Searching For That Title


Choosing the title of your work takes on a pressure all of its own. You have the message ringing in your ears that the wrong title can sink a book, ditto the wrong cover. Yet, just as with a book, personal taste for titles is just that: personal and subjective. One title can tempt a particular person to instinctively reach for that book, whilst it can actively turn off another, or simply pass unnoticed.
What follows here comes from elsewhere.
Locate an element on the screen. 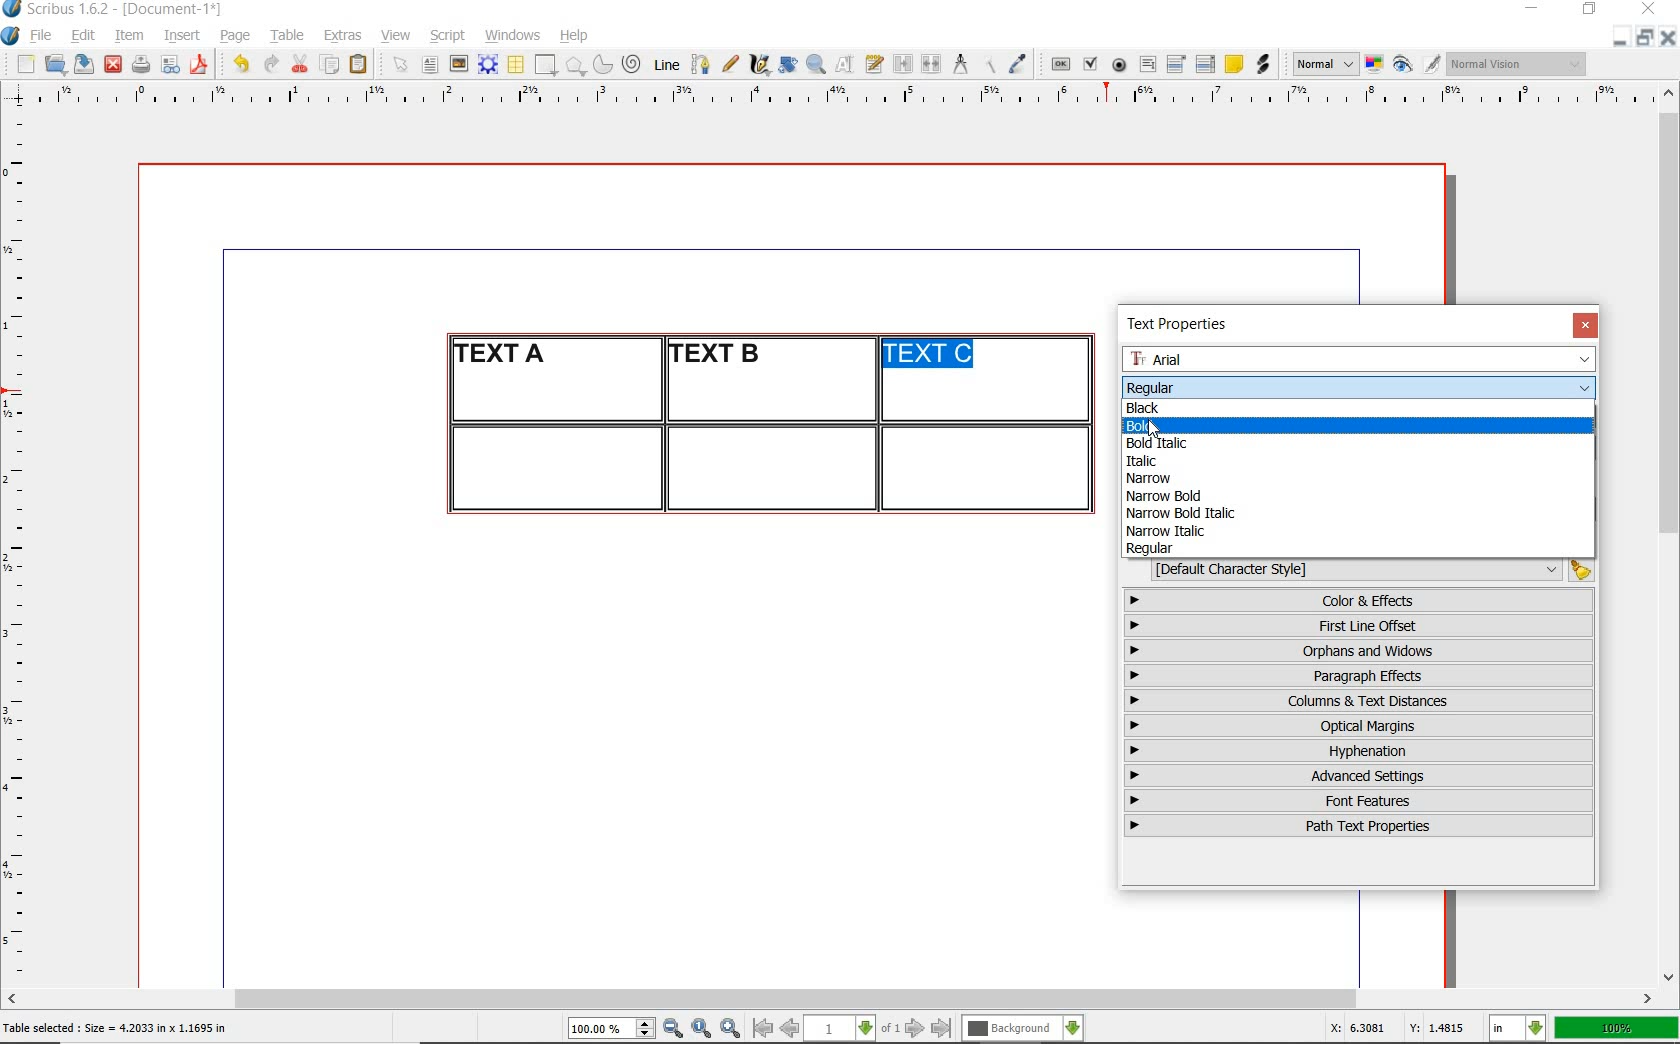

I have gone down many paths with the title for this book. As I sat down to start writing it - the title in my mind was ‘Walking in Pools of Light’. To me, that seemed to be the beacon I needed to keep myself guided to where I wanted the story to go. It worked, it served a purpose. It also resonated with an image I had of my daughter, in silhouette, walking across a vast Cornish beach. I took the shot in black and white, and I didn’t know what I had captured until I looked at the image later. It completely caught the way she was slowly, gently, moving forward. The way she pressed her foot carefully down on the sand with each new step. How the sand beneath that foot slowly took the pressure of her slight frame, and bleached itself startlingly white as the damp was pressed out of it - only for the colour to flood back in as her foot was lifted again. It looked as if she was stepping over the beach from one pool of brightness to another. But she was the one creating those patches of light. It was a beautiful image, poignant and profound.

When it came to officially naming the manuscript however, I was unsure whether this working title was the one to go with. It could be. By then however, the power of the coastline in the story, almost a character in itself, kept pushing at my mind. Not only the natural imagery used itself, but also the symbolism for what that process meant for Eve in the book, meant that I kept coming back to the coastline. I like the images brought up by words such as ‘strandline’, fragments’, ‘transition’. I played around with many titles containing these words. But most of all - I loved the idea of the shoreline being battered and scraped away over millenia, literally eroded away, into new shapes, new forms. So, we sat for a while with The Abraded Shore. It is a nod to my ‘geographer’ past - the abrasion of the natural features all around us, but also it felt psychologically right for the message of the book - the abrasion and attrition we all go through in life, resulting in our current shapes and forms. One cannot be understood without the other. In the story, Eve herself has been carved, quite brutally into her adult form. That is life. It cannot be any other way. And these shapes can hold such meaning. They do not have to be attributed a sense of positive or negative - they just are - as the arches, stacks and cliffs of the coastline are. It is finding the beauty in them, the meaning, and the possibilities, that is what inspires. Rather than hiding those parts of yourself that can look so ‘damaged’, they need to be accepted as integral parts of you - you are everything you have ever been.

I also came to the understanding that so many titles could suit this work - there are deliberately so many strands and themes that all sit together, that a choice could be made to highlight one over another - a slight favouring in emphasis. A central theme is that of dislocation - from feeling removed from the world around you, due to damage. That sense of dislocation is a perception - as in fact sustaining damage is the most natural thing in the world. It is happening all around us, every day. The constancy of change. Yet there is truth in the idea that when you weep, you can feel you weep alone. And once stuck in that state, you are unable to see how much a part of everything you are, and how profoundly beautiful it is.

The title that eventually won through, (after an aborted choice that I will write about separately!) was a suggestion from my editor, Clio. It was The Shifting Pools. I wasn't sure at first - worried that it may give the wrong impression of being a straight fantasy work. However, with the right cover design, I became hooked. The Shifting Pools works because it is a recognition of the central part these pools play in this book - the bridge between the conscious and subconscious, the path to shifting your reality. The centrality of water as a purification, a portal, a mirror, a holder of dreams. Rather than drawing out one particular theme from the book, it seemed to hold them all. We had found our title!